Segment Start: Information

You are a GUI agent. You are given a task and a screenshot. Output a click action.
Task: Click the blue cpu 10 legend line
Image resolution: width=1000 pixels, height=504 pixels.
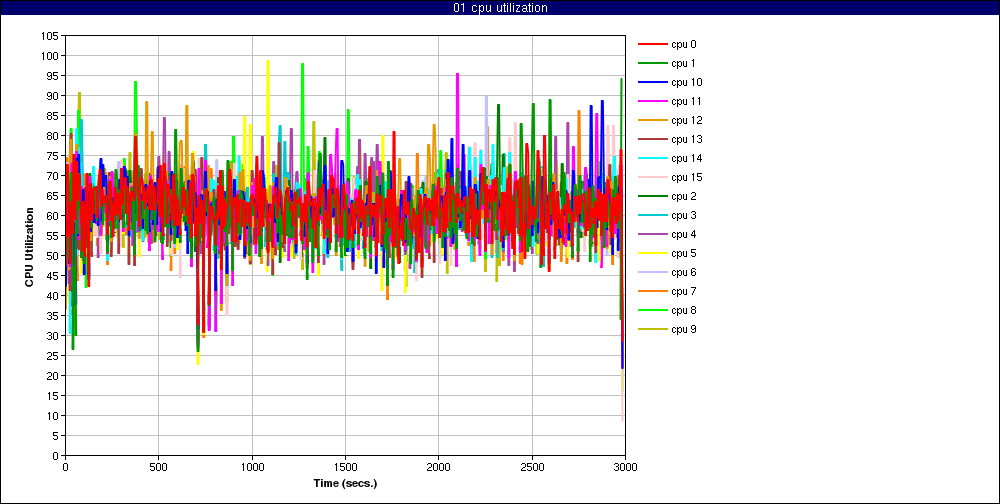[652, 82]

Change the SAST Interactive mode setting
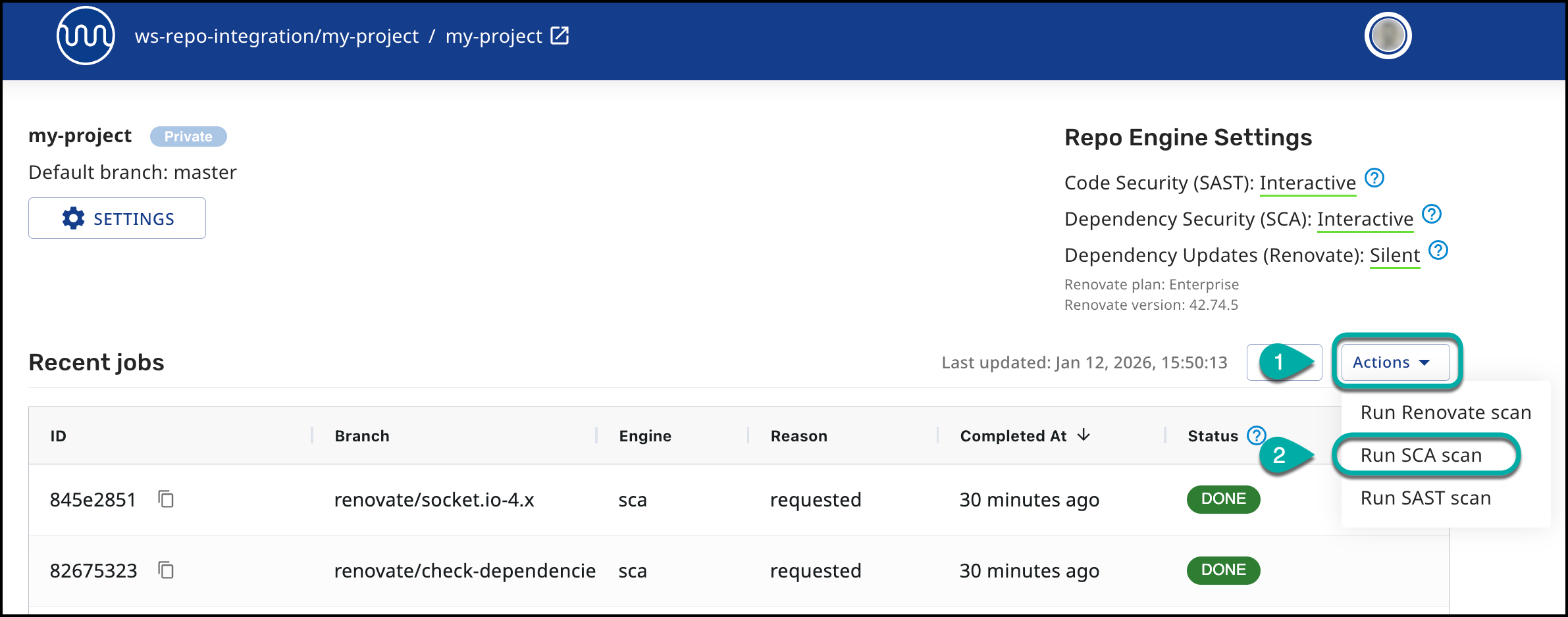click(1307, 183)
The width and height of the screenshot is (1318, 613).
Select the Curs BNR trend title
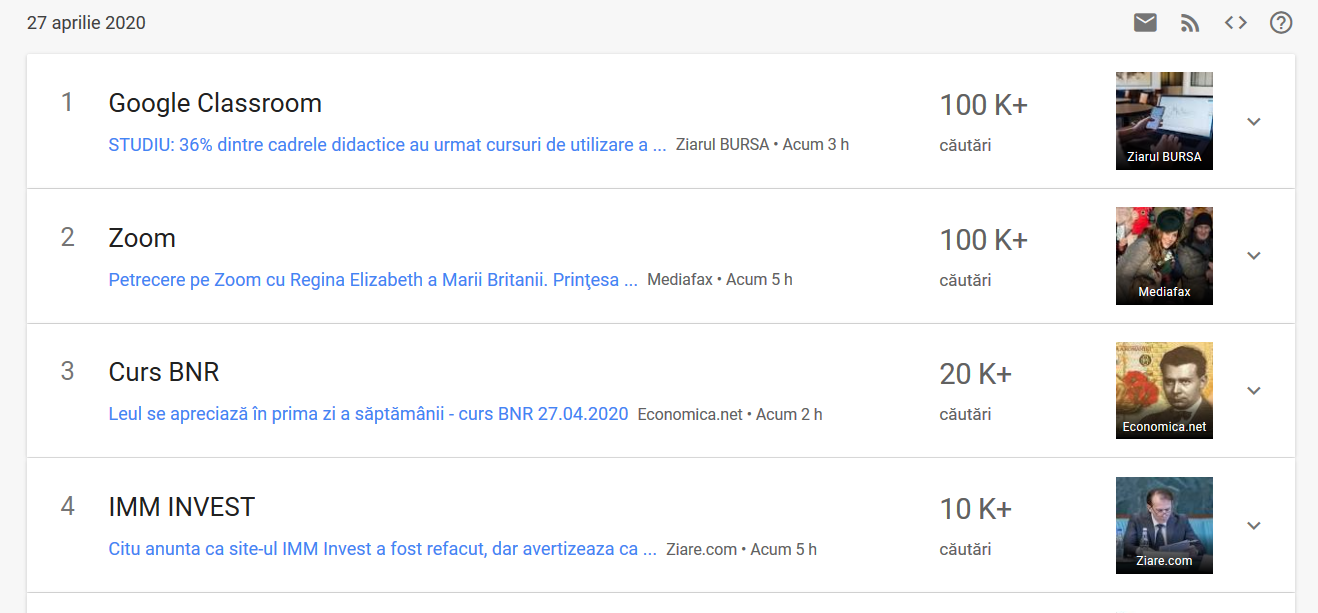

Segment End: Information

### Assignment
Down to the last line, return the entries above exactly, with no pictures.

### Your solution
You are a GUI agent. You are given a task and a screenshot. Output a click action.
Task: Click the blue cpu 10 legend line
Image resolution: width=1000 pixels, height=504 pixels.
[652, 82]

Change the SAST Interactive mode setting
click(1307, 183)
The width and height of the screenshot is (1318, 613).
Select the Curs BNR trend title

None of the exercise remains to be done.